New technology powers opinion polling


Peter Spencer

    

Ed Freeland (standing), associate director of the Survey Research Center, supervises student telephone interviewers on a recent evening. The center currently is involved in its first national telephone survey using new state-of-the-art opinion polling technology.


Princeton, NJ -- The latest technology for opinion polling has arrived on campus in the form of a black cube no bigger than a briefcase.

The nondescript computer sits on the desk of Ed Freeland, associate director of the Survey Research Center in the Woodrow Wilson School. The center provides opinion-polling services to faculty, students and staff across the University. Freeland presided over the purchase and installation of the new system and the center's move from Robertson Hall to new, larger quarters at 169 Nassau St. last summer. He earned his Ph.D. in sociology from Princeton in 1992 and returned to campus in 1998 after working in the survey research industry.

Freeland explains that the computer can collect thousands of telephone numbers, distribute them at random to the center's telephone operators, dial the numbers automatically, recycle those numbers for reuse when no one answers, and quickly process the information taken from the resulting interviews.
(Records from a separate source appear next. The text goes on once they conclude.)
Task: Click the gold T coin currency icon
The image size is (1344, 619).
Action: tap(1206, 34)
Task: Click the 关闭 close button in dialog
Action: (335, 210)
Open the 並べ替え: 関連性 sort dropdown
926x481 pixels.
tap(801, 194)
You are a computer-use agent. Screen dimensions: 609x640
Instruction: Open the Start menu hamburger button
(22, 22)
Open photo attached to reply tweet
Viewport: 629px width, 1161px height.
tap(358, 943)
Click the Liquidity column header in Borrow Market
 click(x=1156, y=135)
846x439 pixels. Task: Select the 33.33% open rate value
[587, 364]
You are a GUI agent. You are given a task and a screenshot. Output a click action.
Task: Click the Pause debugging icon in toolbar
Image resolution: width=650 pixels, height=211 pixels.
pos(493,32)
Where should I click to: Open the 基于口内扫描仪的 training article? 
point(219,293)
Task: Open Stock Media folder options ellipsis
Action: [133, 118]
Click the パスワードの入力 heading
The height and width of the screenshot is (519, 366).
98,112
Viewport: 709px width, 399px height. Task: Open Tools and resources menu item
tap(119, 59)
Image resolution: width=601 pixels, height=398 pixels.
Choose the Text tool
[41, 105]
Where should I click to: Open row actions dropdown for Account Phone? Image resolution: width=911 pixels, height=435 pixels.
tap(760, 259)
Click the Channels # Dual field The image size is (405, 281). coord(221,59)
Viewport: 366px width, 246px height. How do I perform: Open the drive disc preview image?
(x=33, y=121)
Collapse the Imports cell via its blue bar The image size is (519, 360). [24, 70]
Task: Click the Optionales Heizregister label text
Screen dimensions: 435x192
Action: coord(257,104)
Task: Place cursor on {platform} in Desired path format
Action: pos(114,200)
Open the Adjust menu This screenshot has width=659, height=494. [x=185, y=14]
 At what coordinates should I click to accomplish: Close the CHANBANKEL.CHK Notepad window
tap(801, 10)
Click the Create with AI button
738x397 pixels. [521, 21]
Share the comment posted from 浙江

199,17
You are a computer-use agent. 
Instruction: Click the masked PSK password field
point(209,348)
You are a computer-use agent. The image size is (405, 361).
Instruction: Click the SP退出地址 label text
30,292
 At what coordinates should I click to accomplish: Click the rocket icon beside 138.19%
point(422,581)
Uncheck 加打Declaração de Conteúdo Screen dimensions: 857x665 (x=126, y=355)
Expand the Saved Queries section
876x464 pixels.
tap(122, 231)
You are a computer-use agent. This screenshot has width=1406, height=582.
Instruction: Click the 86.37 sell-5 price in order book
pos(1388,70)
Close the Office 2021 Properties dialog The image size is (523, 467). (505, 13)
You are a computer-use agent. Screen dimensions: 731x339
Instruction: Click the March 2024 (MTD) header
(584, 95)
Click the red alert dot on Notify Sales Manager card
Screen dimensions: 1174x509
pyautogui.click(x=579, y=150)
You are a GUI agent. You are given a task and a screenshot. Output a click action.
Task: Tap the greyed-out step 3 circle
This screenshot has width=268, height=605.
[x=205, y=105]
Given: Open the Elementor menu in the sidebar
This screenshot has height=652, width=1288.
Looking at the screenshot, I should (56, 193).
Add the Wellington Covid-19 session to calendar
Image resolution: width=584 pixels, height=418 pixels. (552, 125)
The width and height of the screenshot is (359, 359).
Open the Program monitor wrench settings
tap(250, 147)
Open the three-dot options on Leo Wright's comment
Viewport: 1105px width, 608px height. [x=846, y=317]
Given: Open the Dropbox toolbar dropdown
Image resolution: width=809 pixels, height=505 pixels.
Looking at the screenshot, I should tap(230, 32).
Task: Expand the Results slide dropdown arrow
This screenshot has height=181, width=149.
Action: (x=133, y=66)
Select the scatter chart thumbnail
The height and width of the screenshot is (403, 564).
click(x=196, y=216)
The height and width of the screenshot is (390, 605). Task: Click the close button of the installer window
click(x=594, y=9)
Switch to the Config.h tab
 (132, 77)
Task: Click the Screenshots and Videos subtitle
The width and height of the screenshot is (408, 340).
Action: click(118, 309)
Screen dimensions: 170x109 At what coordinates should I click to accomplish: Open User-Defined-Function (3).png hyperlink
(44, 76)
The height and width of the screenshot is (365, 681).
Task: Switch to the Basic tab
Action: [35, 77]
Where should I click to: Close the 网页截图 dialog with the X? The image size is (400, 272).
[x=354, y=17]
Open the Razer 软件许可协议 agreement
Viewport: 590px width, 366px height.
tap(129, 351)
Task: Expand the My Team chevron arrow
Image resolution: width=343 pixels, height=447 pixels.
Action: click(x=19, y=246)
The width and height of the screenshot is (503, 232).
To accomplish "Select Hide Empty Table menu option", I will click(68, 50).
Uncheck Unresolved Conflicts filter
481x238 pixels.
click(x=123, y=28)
The whole scope of the center's services has been vastly expanded, he says, marking a wholesale reduction in the waste and inefficiency of old-fashioned hand-dialed telephone polling and paper questionnaires.

"We can collect data one night and sit down and run tables the next morning," he says. "We have 12 stations and a supervisor all tied to the network, and now we're beginning our first big national telephone survey."

For considerably less than any commercial surveying firm could charge, the center can deliver state-of-the-art surveying to the Princeton community using up to 60 student telephone interviewers. The study now running is a project of three politics faculty members in the Woodrow Wilson School.

"We're looking at the impact of candidate information on voters' decisions," assistant professor Tali Mendelberg explains, "to figure out what kind of language works and in what ways.

"We've manufactured several different candidate profiles," she continues. "Then we read the information about a candidate, and see how much people remember. Some people get one kind of description, one that highlights certain aspects, some get others. The beauty of this is that each respondent is randomly designated (by the computer) to get a particular vignette."

The study, which is not aligned with any particular candidate or party, began Feb. 19 and should continue until spring break. "For 1,000 completed interviews, we'll use 8,000 to 10,000 telephone numbers," says Freeland. "We need to dial all those numbers because so many of our calls result in non-contacts. This isn't necessarily due to people refusing to participate in our survey. The problem comes mainly from answering machines, call blocking, and non-working phone numbers that ring and never get answered. All these things make it harder to reach the households that are chosen for our sample."

Even with all the high-tech activity whirling around him, Freeland is already looking ahead to the SRC's next frontier. "Web-based surveys are the next step," he says, "because you can look at the data as it's coming in."

In addition to offering Web-based surveys, the center will have its own new Web site within six weeks. The site will help spread the word about the center's services and assist those who want to use them.

"Because Princeton is a 'wired' community, within the next few weeks our student interviewers will be able to use the survey center's Web site to go through a set of orientation materials, download practice versions of electronic questionnaires, and schedule their work hours," he says.

"The Web site also can be used by students who would like to sign up to work as interviewers (or) students and faculty who would like to get basic information on how to design and implement their own surveys," he says.

The site's future Web address will be www.wws.princeton.edu/~psrc/.

The Survey Research Center was founded in 1992. Its faculty director is economics professor Alan Krueger. Other recent projects the center has administered include a campuswide survey of undergraduate and graduate students gauging satisfaction with the University's health-care system. The center also surveyed every public and private school in Florida, asking principals how schools are changing in the wake of the state's school-voucher program.